Studies of other sports also tend to gloss over the many exceptions to theories about peak performance age. Baseball players allegedly have their best seasons around 28 years old, but Nolan Ryan dominated enough batters in their supposed prime to take home an American league strikeout title at the age of 43. Conventional wisdom says boxers’ skills decline beginning in their late twenties, but that didn’t stop Bernard Hopkins from hoisting a world light heavyweight title belt at 49.
Despite the many exceptions, our culture continues to be obsessed with determining the age of a man’s peak performance. The concept has even crept out of the stadium and into the bedroom, with people regularly referring to a man’s “sexual peak.”
For that we can blame Alfred Kinsey. Back in the 1950s the pioneering sex researcher subjected men of various ages to a battery of tests, including measuring their testosterone levels, the amount of time it took them to reach arousal and the number of orgasms they had a week.
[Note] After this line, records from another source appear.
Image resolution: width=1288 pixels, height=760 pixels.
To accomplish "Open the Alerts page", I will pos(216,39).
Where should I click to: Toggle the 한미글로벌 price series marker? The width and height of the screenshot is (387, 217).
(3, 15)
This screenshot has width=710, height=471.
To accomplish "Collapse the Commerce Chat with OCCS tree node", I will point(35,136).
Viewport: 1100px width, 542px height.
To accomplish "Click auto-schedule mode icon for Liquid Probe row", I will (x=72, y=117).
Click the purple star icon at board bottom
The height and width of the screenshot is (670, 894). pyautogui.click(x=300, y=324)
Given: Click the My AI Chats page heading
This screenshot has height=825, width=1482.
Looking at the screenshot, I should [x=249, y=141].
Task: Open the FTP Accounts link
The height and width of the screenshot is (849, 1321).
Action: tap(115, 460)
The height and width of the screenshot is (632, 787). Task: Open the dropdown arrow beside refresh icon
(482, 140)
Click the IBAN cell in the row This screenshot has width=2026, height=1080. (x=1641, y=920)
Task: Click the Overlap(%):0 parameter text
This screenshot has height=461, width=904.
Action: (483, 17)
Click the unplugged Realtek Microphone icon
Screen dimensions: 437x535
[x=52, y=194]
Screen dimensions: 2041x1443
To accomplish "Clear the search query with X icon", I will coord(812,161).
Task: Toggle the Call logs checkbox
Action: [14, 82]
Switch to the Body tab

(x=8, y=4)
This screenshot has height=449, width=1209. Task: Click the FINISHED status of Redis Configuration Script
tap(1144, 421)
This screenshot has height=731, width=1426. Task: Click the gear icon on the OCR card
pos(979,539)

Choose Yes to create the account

Based on the data he collected, he concluded a man hits his sexual peak at the age of 18.
Kinsey’s status as a legend in the field of sex research helped spread the idea that men’s sexual abilities begin to decline starting in their late teens, and it eventually became something of a truism in popular culture. However, subsequent researchers have chipped away at this myth, noting that we need to consider more than hormone levels and the number of weekly orgasms if we want to determine when a man reaches the pinnacle of his sexual life.
Writing 60 years after Kinsey first published his ideas about male sexual peak, the sociologist Lisa Wade argued that if we were going to keep the concept, we need to update how we measure it. “Here are some things we’re probably not considering when we estimate men’s sexual peak,” she writes. “Comfort with being intimate with another person’s body, skill at giving another person an orgasm, the ability to bring on or delay one’s own orgasms as wanted, and an encompassing appreciation for sensuality as well as sexual acts.”
Not coincidentally, none of the elements Wade mentions are typically associated with the sexual performance of the average 18-year-old male. But, notwithstanding her subtle dig at teenagers, she has a point. When defining a man’s sexual peak, Kinsey left out quite a few factors that men use to rate a sexual experience. Kinsey’s idea of a man’s sexual peak had more to do with what Kinsey thought was important and less to do with what a man (and, just as importantly, their partners) considered part of a good sex life.Of course, that’s not to say Kinsey was completely wrong. After all, there are undeniably physical changes that happen as we age. But those changes don’t necessarily mean you’re no longer at your peak. Just ask someone like Roger Federer. He’s certainly not the tennis player he was 15 years ago. In many ways, he’s better.